To satisfy our purpose we used datasets from the open source data of Toronto Police Service.
https://data.torontopolice.on.ca/datasets/TorontoPS::bicycle-thefts-open-data
https://data.torontopolice.on.ca/datasets/TorontoPS::neighbourhood-crime-rates-opendata
https://data.torontopolice.on.ca/datasets/TorontoPS::major-crime-indicators-open-data
The data was decently clean when we got it, but it was missing information we wanted which we got from OpenStreetMap. These were the bus stops, subway stations, and bike parking stands. We also had to calculate the population density of each ward. Most data was merged together based on the ward_id. The OCC_DATE contained a date string that was split into hour, day, month, year. There were a handful of rows with mostly NA values which were removed. The BIKE_COST column had some NA values which were replaced with the mean of the column. We considered replacing them with 0 as a missing value may mean that the owner did not value their bike.
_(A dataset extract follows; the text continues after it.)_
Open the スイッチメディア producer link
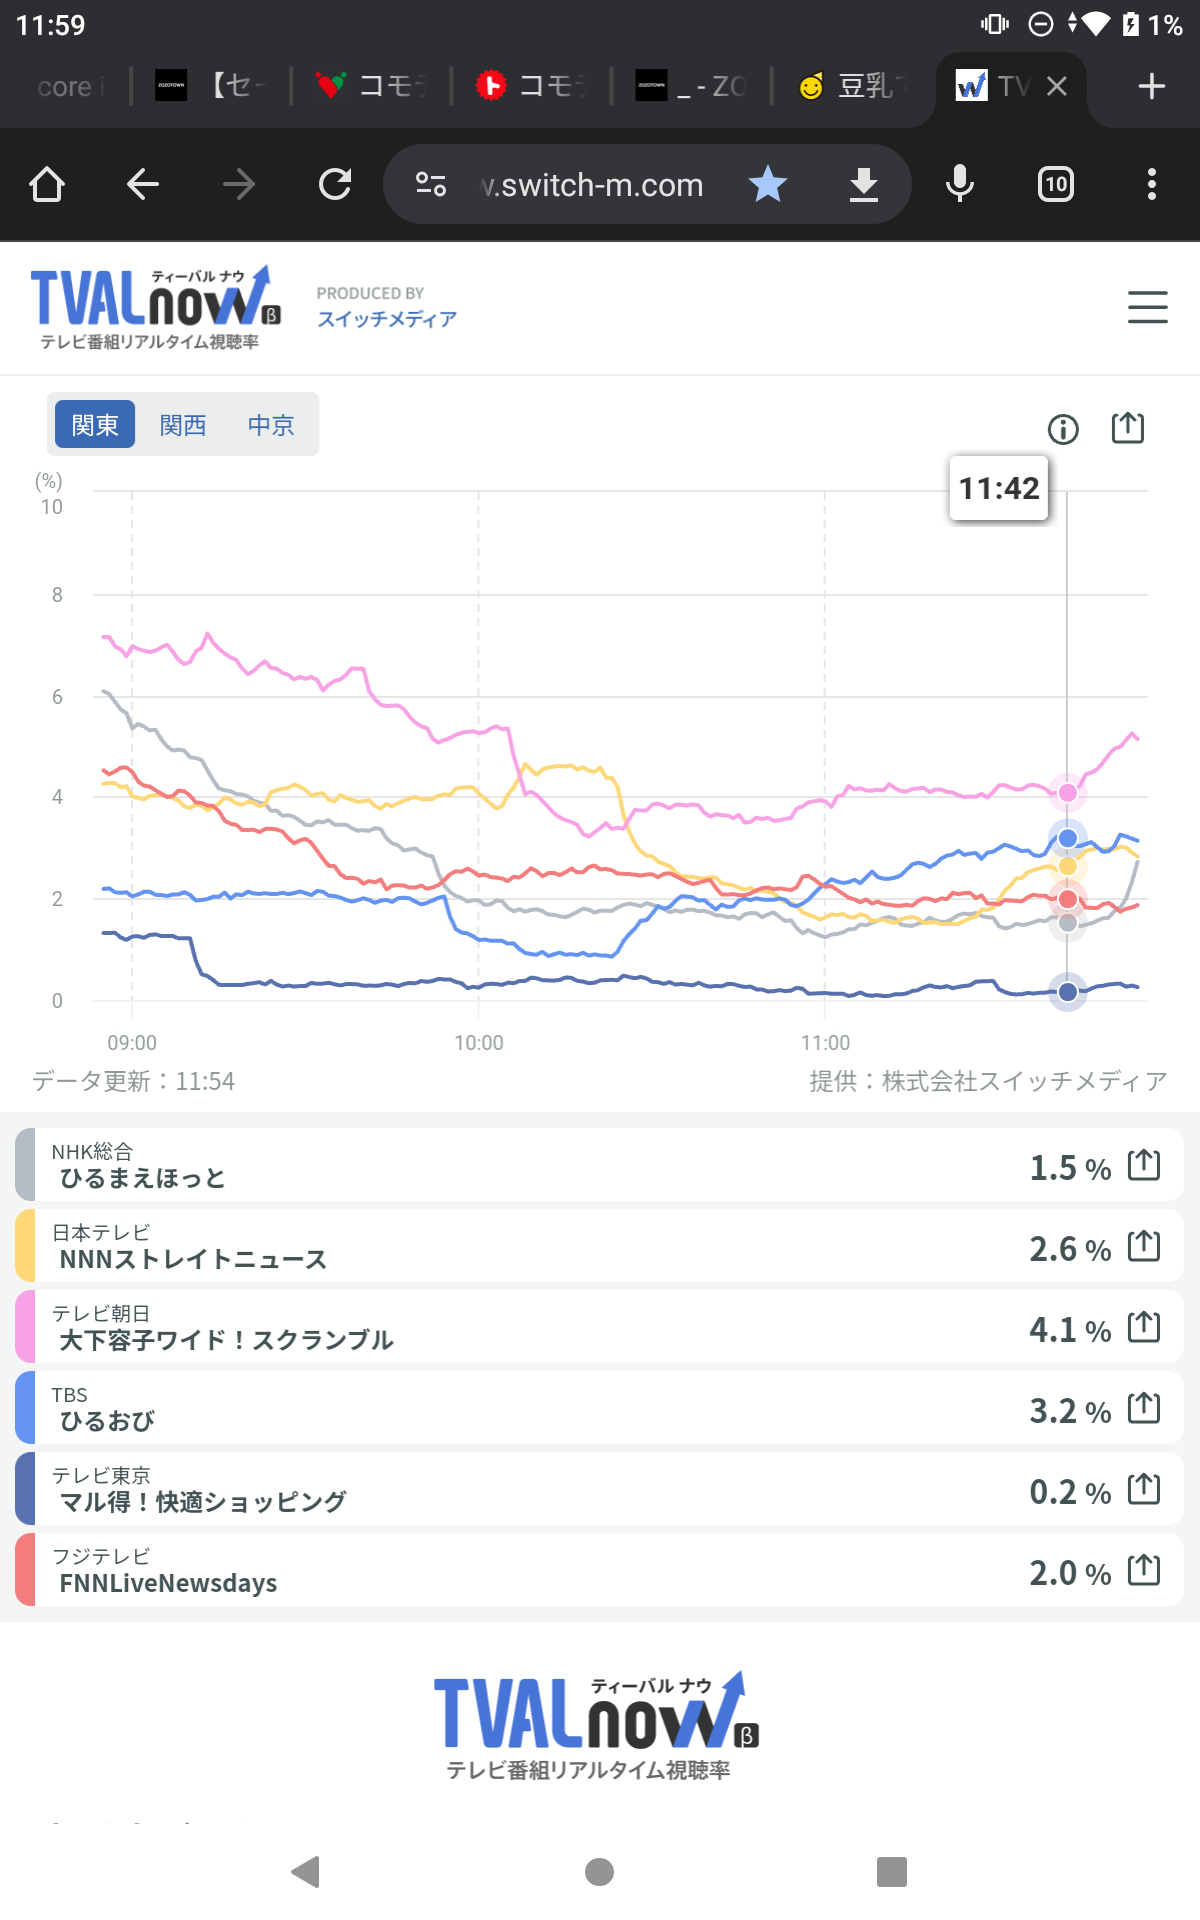 coord(387,319)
To analyse the data key methods include Buffer Analysis, Bayesian inference (INLA) for seasonal trends, Kernel Density Estimation for hotspot identification, and Random Forest Classification, which achieved 85% accuracy in predicting theft likelihood based on proximity and other variables. The study highlights limitations like data quality and suggests future efforts to predict theft occurrences and create risk maps to aid resource allocation by law enforcement.